We included 226 patients with transient ischemia and 169 patients with a minor stroke of the brain stem/cerebellum consecutively admitted to a neurological department. Medical records and the findings of computed tomography, Doppler ultrasonography, and angiography were evaluated retrospectively. Follow-up information was gathered from the patients and their physicians by questionnaires. Complete follow-up information was available for 381 patients.
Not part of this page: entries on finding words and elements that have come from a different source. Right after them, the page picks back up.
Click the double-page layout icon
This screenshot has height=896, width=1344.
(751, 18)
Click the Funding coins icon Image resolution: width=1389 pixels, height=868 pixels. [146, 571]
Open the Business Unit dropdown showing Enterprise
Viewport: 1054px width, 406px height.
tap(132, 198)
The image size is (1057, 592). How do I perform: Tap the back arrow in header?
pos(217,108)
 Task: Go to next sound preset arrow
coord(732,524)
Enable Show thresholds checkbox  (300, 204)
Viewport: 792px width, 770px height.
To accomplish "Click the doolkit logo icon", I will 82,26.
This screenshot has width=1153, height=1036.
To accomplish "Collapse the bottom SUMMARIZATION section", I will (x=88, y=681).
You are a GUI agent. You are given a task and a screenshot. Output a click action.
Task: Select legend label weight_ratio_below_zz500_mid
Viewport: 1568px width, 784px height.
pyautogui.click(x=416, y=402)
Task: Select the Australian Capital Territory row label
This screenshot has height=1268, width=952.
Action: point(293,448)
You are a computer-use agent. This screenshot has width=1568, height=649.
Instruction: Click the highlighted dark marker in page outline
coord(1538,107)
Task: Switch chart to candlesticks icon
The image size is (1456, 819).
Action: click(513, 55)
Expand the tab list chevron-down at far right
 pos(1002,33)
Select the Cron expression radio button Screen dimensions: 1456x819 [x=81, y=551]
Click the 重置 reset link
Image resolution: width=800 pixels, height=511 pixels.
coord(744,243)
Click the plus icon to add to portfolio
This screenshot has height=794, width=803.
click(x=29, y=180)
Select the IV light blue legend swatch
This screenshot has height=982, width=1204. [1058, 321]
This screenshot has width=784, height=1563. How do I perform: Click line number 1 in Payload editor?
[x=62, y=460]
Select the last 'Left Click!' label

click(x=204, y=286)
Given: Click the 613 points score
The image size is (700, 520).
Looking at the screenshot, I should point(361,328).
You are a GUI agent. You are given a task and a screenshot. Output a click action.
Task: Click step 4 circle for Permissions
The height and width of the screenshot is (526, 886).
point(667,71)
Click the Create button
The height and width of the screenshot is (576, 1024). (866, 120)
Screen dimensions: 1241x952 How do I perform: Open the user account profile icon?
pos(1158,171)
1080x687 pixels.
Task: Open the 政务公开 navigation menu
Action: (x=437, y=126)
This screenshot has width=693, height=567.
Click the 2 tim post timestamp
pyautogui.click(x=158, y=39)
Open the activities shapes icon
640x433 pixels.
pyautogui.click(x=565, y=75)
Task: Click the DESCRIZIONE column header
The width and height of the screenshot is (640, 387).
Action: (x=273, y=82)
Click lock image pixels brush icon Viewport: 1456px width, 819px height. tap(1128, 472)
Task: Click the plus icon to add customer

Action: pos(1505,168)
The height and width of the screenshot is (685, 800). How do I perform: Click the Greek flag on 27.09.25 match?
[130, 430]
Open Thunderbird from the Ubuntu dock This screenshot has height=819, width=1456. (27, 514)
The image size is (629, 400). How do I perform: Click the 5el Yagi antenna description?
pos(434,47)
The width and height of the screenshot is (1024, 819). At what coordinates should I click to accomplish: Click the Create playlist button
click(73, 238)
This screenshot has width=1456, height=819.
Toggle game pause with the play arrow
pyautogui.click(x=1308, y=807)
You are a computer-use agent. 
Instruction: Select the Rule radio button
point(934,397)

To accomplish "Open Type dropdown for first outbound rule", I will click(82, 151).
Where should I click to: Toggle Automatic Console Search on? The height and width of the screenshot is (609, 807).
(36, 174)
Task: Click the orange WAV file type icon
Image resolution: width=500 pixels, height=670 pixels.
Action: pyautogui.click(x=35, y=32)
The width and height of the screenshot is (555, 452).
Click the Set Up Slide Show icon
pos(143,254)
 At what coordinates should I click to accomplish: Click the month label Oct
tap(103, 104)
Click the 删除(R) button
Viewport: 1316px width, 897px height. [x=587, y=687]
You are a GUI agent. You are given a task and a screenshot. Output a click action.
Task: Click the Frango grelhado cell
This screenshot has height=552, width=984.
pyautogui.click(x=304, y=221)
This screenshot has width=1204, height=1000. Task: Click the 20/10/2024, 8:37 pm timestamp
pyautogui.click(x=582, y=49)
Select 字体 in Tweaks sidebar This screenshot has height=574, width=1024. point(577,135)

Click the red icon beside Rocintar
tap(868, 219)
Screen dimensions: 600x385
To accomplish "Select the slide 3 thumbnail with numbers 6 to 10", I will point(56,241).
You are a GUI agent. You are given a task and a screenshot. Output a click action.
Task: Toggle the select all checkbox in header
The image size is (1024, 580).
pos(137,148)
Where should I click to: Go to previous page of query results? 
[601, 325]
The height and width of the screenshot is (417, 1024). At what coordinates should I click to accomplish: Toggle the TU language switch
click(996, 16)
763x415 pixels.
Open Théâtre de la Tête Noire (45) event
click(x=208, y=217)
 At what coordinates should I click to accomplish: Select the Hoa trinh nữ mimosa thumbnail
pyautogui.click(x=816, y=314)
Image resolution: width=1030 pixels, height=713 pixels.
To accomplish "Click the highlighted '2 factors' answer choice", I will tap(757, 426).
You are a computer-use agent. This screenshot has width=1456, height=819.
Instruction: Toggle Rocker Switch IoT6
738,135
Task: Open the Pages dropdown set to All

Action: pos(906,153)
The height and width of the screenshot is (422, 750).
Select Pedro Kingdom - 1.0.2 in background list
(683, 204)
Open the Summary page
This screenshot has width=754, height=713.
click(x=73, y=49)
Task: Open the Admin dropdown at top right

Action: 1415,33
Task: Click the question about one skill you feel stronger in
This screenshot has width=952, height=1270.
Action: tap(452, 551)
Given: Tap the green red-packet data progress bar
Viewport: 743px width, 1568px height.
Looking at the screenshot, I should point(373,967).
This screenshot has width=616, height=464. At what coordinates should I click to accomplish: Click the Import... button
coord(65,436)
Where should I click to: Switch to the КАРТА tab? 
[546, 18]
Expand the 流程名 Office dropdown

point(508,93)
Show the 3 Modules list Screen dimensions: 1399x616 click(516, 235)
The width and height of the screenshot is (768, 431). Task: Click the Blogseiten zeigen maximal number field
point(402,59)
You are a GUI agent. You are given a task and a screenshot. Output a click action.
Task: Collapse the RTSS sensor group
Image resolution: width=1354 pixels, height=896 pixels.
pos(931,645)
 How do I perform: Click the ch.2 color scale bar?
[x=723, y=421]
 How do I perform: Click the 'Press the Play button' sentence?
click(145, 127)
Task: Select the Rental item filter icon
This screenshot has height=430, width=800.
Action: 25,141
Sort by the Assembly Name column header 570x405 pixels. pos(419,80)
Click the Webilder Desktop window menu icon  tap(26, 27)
During a mean follow-up of 3.9 years, 15.7% of the 381 patients suffered a stroke and 6.8% a myocardial infarction; 15% died. Kaplan-Meier estimates revealed a cumulative stroke rate of 5.1% within the first year and a risk of stroke, myocardial infarction, or death of any cause of 9.8%. In a proportional hazards model, the time-dependent risk of stroke was significantly increased by increasing age (p = 0.018), minor stroke (p = 0.0005), hypertension (p = 0.022), previous stroke (p = 0.0006), and carotid artery occlusive disease (p = 0.0065). The probability of stroke, myocardial infarction, or death was influenced by age (p = 0.0001), minor stroke (p = 0.006), diabetes (p = 0.015), previous stroke (p = 0.002), infarct on a computed tomogram (p = 0.041), and carotid artery disease (p = 0.032).
Long-term prognosis after brain stem/cerebellar transient ischemic attacks and minor strokes is significantly influenced by age, diabetes, hypertension, previous stroke, and concomitant carotid artery disease. Patients with transient ischemic attacks have a better prognosis than those with minor stroke.